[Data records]

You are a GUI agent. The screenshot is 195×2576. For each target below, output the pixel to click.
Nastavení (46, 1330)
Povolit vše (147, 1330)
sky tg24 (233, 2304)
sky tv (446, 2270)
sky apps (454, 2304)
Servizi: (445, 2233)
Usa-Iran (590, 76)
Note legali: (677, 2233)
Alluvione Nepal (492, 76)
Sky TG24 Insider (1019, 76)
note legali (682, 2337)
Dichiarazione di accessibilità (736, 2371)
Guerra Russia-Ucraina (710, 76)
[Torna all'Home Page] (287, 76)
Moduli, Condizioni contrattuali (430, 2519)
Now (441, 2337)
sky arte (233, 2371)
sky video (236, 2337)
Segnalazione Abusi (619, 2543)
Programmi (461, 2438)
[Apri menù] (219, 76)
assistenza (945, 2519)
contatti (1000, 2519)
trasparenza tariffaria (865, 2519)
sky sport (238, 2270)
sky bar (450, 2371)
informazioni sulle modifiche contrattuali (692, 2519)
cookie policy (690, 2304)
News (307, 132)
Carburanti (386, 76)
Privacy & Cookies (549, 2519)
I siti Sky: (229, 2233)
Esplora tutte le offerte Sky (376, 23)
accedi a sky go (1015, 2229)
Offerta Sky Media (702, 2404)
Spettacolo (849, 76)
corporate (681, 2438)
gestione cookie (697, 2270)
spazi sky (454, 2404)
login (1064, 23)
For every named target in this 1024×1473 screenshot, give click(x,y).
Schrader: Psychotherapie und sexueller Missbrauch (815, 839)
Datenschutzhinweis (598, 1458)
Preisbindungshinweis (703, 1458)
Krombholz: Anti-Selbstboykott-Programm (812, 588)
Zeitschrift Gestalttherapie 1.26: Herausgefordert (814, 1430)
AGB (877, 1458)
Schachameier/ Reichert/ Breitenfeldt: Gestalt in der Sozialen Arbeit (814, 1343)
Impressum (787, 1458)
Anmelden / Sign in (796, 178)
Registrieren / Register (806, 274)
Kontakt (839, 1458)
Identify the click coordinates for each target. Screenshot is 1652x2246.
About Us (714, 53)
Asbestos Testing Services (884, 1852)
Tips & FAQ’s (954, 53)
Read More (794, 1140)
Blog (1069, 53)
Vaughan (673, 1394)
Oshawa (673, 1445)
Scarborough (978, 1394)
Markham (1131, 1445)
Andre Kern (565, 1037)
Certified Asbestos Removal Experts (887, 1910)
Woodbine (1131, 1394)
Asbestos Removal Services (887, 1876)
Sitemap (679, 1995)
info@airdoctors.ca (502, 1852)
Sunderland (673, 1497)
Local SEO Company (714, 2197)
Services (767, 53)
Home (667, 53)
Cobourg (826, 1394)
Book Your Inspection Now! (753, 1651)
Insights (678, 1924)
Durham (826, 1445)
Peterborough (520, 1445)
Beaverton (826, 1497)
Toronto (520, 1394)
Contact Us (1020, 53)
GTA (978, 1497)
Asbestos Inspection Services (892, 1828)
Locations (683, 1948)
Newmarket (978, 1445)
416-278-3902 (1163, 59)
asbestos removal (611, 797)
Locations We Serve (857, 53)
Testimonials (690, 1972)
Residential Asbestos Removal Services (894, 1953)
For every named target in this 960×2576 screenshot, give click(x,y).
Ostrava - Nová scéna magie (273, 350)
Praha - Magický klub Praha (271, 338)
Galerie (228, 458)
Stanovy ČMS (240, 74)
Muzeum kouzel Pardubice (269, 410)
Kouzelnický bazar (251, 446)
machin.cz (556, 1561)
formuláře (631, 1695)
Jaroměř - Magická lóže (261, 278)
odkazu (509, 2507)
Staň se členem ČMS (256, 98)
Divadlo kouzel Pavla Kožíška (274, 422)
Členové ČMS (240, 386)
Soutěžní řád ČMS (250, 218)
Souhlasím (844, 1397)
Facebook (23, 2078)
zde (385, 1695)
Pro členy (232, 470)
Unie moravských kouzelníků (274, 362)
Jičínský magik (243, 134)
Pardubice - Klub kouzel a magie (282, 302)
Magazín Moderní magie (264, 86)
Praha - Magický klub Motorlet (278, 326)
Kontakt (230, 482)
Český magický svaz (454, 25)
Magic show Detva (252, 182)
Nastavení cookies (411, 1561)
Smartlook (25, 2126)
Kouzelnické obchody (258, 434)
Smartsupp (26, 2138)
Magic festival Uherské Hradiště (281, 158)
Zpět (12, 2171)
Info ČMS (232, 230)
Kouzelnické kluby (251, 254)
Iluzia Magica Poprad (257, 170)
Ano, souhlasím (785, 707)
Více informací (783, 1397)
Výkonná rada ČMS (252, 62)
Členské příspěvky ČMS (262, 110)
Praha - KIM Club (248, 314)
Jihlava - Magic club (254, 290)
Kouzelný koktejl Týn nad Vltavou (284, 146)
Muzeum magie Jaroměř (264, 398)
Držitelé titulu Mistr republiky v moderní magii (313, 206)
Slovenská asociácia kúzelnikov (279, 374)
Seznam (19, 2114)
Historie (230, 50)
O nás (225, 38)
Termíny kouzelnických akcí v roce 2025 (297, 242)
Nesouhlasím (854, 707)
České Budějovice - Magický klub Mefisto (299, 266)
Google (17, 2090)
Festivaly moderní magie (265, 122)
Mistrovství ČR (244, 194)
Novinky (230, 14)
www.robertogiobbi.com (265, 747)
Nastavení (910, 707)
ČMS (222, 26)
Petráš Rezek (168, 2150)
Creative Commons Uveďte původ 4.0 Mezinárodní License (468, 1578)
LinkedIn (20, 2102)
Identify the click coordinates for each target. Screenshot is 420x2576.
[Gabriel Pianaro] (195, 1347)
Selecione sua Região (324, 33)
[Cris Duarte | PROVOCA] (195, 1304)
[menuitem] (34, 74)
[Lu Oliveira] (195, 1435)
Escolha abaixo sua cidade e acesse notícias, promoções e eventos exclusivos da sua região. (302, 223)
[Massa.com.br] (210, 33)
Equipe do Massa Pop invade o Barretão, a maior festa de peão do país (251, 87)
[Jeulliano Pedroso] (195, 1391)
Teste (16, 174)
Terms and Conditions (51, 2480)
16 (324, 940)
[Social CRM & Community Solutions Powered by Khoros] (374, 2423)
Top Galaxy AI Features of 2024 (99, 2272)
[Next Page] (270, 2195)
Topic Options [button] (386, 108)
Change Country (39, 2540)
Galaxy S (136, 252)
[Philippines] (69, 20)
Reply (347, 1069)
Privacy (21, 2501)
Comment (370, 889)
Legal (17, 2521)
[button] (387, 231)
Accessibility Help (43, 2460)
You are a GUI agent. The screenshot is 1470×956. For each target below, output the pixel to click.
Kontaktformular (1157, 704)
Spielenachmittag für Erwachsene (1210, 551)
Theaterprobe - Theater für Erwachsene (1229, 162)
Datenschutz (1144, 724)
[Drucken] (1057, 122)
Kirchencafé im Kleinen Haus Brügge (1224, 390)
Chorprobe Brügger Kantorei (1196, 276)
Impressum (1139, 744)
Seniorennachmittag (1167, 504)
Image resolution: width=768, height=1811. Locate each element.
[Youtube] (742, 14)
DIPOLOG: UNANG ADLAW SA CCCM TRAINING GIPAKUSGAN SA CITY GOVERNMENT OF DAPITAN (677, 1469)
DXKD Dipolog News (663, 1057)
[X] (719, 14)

- [WHAT NEEDS TO BE DONE]: Please give an exact copy of the lines above, beginning with the line containing "Kouzelnické kluby (251, 254)" and running through the line containing "Jihlava - Magic club (254, 290)", and of no other lines.

- [WRITTEN RESPONSE]:
Kouzelnické kluby (251, 254)
Iluzia Magica Poprad (257, 170)
Ano, souhlasím (785, 707)
Více informací (783, 1397)
Výkonná rada ČMS (252, 62)
Členské příspěvky ČMS (262, 110)
Praha - KIM Club (248, 314)
Jihlava - Magic club (254, 290)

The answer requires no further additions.